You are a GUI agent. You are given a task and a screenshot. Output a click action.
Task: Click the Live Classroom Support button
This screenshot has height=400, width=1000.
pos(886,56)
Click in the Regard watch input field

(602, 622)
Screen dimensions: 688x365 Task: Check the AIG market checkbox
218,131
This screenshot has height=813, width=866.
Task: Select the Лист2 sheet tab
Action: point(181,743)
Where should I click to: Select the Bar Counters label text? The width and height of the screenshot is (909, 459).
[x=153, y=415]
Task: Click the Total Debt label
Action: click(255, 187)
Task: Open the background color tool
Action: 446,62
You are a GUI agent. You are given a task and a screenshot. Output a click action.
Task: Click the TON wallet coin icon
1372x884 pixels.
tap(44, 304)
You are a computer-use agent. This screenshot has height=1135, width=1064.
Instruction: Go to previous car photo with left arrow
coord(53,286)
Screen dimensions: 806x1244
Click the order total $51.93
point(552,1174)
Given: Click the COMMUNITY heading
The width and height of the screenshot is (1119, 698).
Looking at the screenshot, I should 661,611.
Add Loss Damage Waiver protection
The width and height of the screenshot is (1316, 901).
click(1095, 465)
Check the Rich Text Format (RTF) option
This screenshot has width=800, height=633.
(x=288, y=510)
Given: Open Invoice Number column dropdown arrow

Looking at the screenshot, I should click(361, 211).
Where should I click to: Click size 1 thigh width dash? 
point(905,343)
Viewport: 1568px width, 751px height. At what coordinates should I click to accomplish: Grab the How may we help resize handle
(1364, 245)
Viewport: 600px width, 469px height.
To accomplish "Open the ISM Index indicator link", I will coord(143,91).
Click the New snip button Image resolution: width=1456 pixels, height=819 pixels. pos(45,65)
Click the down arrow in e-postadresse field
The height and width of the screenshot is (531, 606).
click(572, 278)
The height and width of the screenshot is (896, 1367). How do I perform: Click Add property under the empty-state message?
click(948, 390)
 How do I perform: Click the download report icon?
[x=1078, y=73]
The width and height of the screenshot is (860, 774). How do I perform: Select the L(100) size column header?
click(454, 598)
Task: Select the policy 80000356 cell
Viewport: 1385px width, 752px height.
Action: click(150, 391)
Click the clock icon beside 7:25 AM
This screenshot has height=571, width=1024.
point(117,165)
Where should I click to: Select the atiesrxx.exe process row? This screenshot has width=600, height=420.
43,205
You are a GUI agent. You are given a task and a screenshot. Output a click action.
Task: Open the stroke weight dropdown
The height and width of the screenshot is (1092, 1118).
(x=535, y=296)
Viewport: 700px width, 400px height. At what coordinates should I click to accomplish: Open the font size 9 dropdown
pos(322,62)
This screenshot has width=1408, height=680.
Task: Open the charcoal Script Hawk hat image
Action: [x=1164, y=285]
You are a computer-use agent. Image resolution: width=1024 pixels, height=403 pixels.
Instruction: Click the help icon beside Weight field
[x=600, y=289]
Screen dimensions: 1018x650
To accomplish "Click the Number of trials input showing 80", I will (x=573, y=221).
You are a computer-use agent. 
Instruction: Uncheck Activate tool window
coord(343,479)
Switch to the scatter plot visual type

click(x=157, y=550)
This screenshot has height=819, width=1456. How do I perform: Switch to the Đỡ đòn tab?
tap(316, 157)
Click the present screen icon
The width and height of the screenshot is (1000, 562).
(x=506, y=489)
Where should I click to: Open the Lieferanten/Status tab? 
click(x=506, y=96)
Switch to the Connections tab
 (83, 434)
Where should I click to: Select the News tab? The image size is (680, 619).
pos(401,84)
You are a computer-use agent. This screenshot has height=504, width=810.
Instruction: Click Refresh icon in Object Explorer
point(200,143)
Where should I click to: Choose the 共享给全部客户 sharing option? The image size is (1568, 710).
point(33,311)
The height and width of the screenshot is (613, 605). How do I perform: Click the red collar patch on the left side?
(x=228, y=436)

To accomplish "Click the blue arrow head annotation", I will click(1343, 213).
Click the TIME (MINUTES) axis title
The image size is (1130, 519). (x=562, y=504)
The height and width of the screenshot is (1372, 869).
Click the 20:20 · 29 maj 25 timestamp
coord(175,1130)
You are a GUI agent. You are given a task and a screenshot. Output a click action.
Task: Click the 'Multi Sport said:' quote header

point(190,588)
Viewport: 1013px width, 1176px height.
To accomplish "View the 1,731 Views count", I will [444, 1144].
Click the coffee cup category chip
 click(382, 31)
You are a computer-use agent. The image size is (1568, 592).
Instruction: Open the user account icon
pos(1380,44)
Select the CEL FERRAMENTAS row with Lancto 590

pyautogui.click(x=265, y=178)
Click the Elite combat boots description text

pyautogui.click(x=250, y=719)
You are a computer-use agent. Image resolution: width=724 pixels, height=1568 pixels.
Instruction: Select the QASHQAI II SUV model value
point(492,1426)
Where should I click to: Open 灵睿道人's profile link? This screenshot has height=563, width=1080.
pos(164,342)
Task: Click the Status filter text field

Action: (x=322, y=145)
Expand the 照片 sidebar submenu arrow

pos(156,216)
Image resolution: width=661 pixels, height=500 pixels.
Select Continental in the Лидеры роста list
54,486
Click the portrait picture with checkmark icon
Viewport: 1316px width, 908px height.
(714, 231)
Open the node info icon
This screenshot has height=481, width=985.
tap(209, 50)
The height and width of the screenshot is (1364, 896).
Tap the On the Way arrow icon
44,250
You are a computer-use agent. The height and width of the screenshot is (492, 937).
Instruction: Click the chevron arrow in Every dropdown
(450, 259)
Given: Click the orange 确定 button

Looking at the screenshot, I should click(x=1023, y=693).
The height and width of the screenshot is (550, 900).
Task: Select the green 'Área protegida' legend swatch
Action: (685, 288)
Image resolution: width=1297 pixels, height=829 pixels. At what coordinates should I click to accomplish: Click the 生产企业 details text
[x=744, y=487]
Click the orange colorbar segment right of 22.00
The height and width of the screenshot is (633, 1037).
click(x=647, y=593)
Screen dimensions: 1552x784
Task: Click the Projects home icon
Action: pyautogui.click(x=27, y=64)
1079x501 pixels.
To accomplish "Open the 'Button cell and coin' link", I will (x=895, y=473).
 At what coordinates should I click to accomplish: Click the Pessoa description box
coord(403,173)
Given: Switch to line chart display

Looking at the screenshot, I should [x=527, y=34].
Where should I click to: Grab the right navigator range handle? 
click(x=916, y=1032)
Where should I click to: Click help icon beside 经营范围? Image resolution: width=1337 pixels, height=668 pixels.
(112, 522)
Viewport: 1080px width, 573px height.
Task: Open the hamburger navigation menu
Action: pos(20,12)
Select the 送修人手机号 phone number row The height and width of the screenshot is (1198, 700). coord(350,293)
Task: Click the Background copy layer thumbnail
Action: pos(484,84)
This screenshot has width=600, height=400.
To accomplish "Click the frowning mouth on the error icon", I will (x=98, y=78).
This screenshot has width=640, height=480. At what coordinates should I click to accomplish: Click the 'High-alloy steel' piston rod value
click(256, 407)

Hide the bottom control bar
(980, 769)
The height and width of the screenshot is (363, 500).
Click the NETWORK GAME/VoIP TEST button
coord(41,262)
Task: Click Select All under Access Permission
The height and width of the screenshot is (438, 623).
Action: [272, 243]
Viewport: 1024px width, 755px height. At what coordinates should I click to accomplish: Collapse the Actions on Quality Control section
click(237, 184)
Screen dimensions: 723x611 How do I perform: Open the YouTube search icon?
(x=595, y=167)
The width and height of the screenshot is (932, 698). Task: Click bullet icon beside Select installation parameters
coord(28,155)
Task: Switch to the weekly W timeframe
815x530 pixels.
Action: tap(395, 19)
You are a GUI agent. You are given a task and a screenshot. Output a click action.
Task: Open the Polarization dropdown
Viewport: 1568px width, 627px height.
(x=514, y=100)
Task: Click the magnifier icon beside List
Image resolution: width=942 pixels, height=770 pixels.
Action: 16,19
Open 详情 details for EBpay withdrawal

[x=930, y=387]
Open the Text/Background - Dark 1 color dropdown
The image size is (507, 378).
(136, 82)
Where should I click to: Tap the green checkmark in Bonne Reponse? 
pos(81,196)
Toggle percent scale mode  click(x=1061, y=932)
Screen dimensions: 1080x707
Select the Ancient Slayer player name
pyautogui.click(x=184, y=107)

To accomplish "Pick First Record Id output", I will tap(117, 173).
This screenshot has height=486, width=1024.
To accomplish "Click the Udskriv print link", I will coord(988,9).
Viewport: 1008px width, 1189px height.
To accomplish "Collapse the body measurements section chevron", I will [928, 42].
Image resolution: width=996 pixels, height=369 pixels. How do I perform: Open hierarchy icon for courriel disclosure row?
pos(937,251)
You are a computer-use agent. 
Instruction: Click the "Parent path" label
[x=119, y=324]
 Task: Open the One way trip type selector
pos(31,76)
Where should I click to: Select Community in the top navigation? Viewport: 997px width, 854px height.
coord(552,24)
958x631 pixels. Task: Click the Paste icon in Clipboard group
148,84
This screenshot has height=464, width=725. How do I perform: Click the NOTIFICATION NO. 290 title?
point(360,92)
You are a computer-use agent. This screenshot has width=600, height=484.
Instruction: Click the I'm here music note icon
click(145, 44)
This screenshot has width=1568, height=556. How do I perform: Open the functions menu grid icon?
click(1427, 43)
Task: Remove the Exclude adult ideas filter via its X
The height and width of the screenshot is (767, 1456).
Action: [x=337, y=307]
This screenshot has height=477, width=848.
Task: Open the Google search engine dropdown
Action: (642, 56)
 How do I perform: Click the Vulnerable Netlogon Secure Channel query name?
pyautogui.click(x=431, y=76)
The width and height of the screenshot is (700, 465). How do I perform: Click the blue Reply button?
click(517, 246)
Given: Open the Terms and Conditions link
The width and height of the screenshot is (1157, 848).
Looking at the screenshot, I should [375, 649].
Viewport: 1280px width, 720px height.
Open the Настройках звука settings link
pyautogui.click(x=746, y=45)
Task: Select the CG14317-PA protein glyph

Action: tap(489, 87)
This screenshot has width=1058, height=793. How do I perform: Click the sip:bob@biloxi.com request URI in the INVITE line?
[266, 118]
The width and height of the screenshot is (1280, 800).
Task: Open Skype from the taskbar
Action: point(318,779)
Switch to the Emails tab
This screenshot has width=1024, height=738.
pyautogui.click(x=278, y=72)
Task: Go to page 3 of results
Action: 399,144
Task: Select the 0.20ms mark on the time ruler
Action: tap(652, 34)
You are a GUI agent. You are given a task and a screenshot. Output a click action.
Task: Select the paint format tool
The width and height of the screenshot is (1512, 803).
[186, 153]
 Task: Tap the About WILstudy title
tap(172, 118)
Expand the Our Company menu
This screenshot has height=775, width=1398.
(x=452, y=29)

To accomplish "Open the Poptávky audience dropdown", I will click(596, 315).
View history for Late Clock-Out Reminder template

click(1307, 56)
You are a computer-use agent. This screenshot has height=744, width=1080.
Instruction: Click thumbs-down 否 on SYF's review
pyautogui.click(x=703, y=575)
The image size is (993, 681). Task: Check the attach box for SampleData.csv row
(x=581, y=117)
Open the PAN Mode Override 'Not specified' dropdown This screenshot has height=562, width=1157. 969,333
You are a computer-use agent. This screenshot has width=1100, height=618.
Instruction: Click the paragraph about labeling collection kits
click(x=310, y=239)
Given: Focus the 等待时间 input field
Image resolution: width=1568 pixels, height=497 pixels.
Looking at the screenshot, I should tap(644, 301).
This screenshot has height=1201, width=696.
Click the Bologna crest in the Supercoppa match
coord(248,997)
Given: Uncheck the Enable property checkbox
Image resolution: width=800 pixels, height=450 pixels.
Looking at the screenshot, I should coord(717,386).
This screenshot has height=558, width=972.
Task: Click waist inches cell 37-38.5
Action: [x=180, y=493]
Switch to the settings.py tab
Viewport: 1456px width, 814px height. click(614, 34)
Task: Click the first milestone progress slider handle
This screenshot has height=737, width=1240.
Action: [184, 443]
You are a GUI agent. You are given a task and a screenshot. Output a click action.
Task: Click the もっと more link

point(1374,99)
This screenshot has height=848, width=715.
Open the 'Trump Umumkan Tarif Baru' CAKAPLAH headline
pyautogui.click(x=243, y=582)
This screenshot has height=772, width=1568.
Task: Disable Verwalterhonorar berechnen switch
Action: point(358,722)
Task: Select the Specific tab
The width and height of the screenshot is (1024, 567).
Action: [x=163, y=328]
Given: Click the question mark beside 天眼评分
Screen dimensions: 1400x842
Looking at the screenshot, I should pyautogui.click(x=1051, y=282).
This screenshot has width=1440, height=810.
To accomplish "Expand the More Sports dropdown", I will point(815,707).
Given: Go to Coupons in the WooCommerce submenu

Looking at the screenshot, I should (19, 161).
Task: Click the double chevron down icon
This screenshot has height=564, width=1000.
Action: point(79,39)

TASK DESCRIPTION:
Within the listing above, the range opens at the line with "Open the PAN" and closes at the line with "Given: Uncheck the Enable property checkbox". Reproduce exactly the lines of that range, including both ends.

EXERCISE RESULT:
Open the PAN Mode Override 'Not specified' dropdown This screenshot has height=562, width=1157. 969,333
You are a computer-use agent. This screenshot has width=1100, height=618.
Instruction: Click the paragraph about labeling collection kits
click(x=310, y=239)
Given: Focus the 等待时间 input field
Image resolution: width=1568 pixels, height=497 pixels.
Looking at the screenshot, I should tap(644, 301).
This screenshot has height=1201, width=696.
Click the Bologna crest in the Supercoppa match
coord(248,997)
Given: Uncheck the Enable property checkbox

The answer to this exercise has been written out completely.